Organizational cybersecurity leaders manage countless risks on the job. While chief information security officers (CISOs) and other cyber stakeholders aim to mitigate and prevent security threats within their institutions, it is important to look closely at third-party vendors when deciding whether or not to enter into a partnership.
Security leaders discussed how to manage third-party cybersecurity risk at the Information Security Media Group (ISMG) Cybersecurity Summit, detailing the steps they've taken at their institutions to maintain data privacy compliance.
1. Vetting third-party software vendors
With the amount of cyber threats facing organizations today, it's important for CISOs to focus on what they can control. When Shefali Mookencherry, CISO and System Director of Information Security at Edward-Elmhurst Health, helped secure the organization during a recent merger, she focused on the importance of vetting third-party vendors. Using NIST standards, it can take between four to six weeks to ensure vendor cybersecurity, according to Mookencherry.
"One of the things that we do control very strictly is our vendor supply chain management — looking at our vendor security, risk assessments and understanding what is it that the vendor is coming to us with," said Mookencherry. If the vendor doesn't meet an organization's security standards, "[CISOs] have the ability to say no — we have that control."
2. Increasing risk awareness organization-wide
Karen Habercoss, Chief Privacy Officer at the University of Chicago Medicine, believes that breaking down internal siloes can help reduce vendor risk. By having the security, privacy and legal departments communicate about vendors throughout the investigation and onboarding process, organizations can ensure that cybersecurity risks are mitigated by incorporating a variety of perspectives in discussions about the third-party vendor partnership.
"Privacy and security both are not often brought in organizationally from the beginning," said Habercoss. "So many times, we hear about initiatives after [they are] much further down the road, and we could have had a bigger impact. If we would have known sooner, we might have architected something differently or made comments about how policy might have happened."
3. Ongoing check-ins
The cybersecurity team's role doesn't end after vetting a third-party vendor. Ashley Huntington, Compliance Officer and Interim Privacy Officer at Cook County Health, spoke about the importance of continually checking in with vendor partnerships.

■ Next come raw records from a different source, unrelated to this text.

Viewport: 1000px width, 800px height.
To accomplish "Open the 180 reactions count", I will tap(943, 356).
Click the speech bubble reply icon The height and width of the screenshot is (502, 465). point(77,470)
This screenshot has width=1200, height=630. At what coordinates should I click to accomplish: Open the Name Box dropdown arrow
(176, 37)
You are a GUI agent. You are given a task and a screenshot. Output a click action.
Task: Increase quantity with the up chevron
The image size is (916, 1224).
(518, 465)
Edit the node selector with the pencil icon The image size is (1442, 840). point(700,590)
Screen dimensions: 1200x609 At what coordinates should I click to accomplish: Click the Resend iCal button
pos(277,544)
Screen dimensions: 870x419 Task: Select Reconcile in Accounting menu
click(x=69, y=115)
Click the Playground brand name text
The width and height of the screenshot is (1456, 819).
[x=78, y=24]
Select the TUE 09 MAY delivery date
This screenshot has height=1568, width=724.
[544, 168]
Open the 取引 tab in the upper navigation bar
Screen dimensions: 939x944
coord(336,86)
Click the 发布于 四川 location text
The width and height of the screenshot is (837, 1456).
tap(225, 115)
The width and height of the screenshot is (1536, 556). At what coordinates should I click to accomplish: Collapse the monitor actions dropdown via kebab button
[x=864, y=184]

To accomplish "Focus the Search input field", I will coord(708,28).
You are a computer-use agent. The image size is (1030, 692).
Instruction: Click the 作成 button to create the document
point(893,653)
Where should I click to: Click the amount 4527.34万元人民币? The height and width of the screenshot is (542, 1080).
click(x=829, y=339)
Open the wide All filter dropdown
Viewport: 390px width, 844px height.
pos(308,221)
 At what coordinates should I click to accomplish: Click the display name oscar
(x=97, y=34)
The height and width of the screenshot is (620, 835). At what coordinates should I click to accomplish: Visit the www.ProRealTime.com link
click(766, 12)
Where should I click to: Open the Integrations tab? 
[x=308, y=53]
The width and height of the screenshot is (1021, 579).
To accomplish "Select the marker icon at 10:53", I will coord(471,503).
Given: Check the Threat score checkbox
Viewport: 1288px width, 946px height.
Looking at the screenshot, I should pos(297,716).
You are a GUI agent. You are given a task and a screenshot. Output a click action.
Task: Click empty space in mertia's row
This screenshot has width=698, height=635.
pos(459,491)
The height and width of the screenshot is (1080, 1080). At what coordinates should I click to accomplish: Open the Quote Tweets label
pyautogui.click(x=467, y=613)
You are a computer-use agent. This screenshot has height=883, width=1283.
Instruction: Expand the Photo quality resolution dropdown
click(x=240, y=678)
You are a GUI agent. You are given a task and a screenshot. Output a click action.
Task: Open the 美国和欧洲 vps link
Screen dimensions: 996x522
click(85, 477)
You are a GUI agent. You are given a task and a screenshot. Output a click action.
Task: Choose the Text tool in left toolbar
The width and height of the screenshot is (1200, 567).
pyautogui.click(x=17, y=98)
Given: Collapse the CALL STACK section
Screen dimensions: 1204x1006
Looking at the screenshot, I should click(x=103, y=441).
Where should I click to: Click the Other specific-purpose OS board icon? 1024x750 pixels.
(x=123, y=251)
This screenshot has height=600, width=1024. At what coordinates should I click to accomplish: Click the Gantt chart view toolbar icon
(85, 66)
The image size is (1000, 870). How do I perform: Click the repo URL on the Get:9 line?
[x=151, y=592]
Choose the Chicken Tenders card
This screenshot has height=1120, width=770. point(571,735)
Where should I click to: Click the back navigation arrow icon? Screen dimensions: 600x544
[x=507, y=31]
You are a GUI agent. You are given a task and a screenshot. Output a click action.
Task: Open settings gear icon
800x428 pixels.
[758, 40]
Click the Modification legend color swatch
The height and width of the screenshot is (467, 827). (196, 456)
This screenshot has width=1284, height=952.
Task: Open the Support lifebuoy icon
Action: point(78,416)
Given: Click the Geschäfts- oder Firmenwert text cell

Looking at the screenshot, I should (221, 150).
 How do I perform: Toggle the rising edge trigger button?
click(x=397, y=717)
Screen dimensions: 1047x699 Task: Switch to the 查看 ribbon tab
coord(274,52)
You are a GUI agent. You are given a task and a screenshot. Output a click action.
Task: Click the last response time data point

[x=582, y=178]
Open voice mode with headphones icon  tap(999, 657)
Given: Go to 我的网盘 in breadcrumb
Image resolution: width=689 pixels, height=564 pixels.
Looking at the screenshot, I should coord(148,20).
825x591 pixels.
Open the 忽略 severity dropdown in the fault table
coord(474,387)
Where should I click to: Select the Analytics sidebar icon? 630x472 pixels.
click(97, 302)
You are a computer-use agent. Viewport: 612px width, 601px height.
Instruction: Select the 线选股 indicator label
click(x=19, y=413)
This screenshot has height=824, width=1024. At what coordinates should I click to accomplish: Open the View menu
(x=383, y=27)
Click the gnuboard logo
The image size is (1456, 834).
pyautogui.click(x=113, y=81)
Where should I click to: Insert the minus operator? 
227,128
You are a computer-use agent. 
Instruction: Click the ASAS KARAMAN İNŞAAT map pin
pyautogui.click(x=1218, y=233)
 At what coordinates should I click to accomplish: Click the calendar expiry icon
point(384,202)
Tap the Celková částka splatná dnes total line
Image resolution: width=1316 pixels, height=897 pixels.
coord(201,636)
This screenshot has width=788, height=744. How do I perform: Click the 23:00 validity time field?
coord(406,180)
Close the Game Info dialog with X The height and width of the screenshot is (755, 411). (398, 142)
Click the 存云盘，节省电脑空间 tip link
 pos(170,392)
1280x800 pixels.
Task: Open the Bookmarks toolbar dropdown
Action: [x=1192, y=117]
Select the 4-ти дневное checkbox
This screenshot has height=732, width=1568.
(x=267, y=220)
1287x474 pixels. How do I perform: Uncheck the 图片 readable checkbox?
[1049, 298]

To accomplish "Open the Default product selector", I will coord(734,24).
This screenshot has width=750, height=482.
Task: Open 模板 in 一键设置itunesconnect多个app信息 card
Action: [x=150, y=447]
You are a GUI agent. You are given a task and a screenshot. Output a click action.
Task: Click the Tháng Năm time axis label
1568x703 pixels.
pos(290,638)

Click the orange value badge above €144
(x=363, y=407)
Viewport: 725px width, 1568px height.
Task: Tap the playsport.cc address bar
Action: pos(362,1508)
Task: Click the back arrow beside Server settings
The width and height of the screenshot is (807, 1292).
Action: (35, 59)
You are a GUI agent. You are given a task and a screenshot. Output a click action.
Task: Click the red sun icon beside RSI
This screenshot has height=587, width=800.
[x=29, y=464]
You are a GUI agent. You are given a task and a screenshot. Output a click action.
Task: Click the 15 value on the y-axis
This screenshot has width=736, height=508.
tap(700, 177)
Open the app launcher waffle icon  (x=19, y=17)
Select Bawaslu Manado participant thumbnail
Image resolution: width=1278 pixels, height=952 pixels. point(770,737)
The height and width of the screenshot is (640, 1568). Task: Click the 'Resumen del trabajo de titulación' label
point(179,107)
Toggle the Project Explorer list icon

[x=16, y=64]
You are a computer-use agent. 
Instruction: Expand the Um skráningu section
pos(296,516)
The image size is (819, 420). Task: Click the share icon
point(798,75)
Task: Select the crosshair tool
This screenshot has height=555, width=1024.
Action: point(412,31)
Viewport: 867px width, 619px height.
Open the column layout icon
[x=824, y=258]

After screening and signing a contract with a new vendor, the solution's integration team began asking for unexpected data from Cook County Health. When a security team member flagged this activity and brought it up to the legal department, they were able to identify the issue as a matter of contract interpretation and, ultimately, protect the data of their users.
"It really was a case of the vendors, legal and operations teams not communicating it to their implementation team," said Huntington. "Communicating to the organization that if you really sense that something could be wrong — it doesn't matter if you're a product manager, a CISO or a privacy officer — if you sense that something might be wrong, it is okay to put the brakes on it and check in with your folks first."